I subsequently spoke with him by cell phone to express gratitude and request our joint appearance before the commission, so I could forgive publicly, but he never got back to me. Presently, Mr. Lesolee is paralyzed and no longer works at the Post and Telecommunication. But the bible said; Vengeance is mine and I will repay, said the Lord.
No Word from PYJ
All effort to speak with Senator Prince Y. Johnson, proved futile as his phone rang endlessly.
Johnson was forced to flee to Nigeria after Taylor’s forces took over Monrovia and the arrival of West African Peace Keeping Force. While in Nigeria Johnson became a Christian and reconciled with the Doe family through the intervention of Nigerian evangelist, T.B. Joshua.

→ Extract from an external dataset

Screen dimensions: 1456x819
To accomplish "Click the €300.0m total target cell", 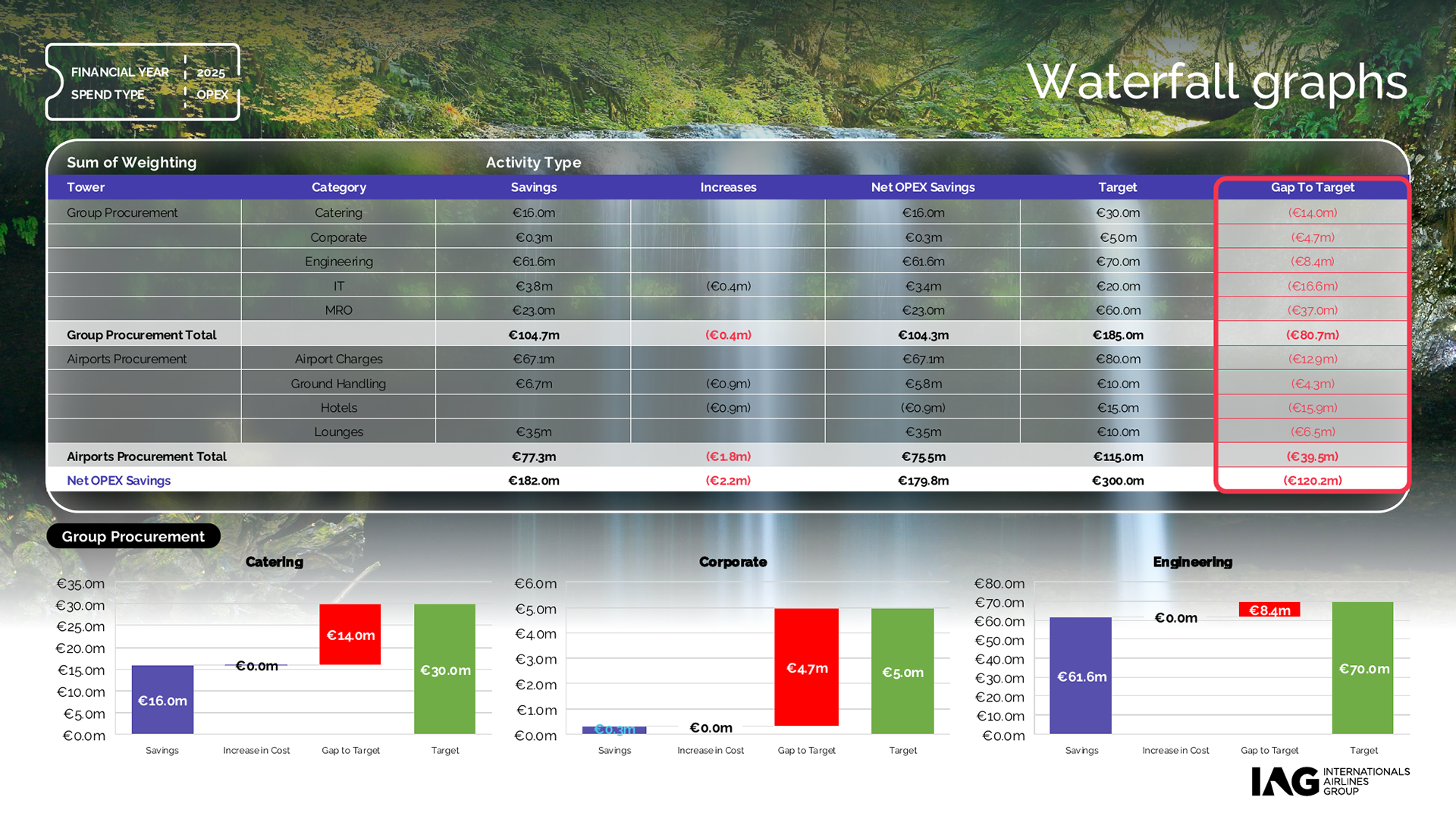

Johnson returned to Liberia in March 2004, following the resignation of Taylor as president and the installation of a transitional government. He stated his intention to return to politics, though he briefly left Liberia again on April 7, 2004 due to death threats he had received from the Liberians United for Reconciliation and Democracy(LURD) rebel group.
In 2005, Johnson contested and won a Senate seat representing Nimba County and was for a while head of the powerful Senate’s defence committee.
In the June 2009 final report of the Truth and Reconciliation Commission, was established as part of the 2003 peace deal, recommended Johnson’s inclusion on a list of 50 people who should be “specifically barred from holding public offices; elected or appointed for a period of thirty (30) years” for “being associated with former warring factions.”
Johnson labelled the recommendation a “joke,” noting the absence of several other combatants from the list and vowed to resist any charges brought as a result of the report.
In 2011, Johnson contested the presidency for the first time. Running on the banner of the newly-formed National Union for Democratic Progress(NUDP), he placed third, with 11.6% of the vote; the election was won by the country’s former president, Ellen Johnson-Sirleaf.
Johnson also contested last October Presidential elections finishing fourth with 8.2 percent of the vote.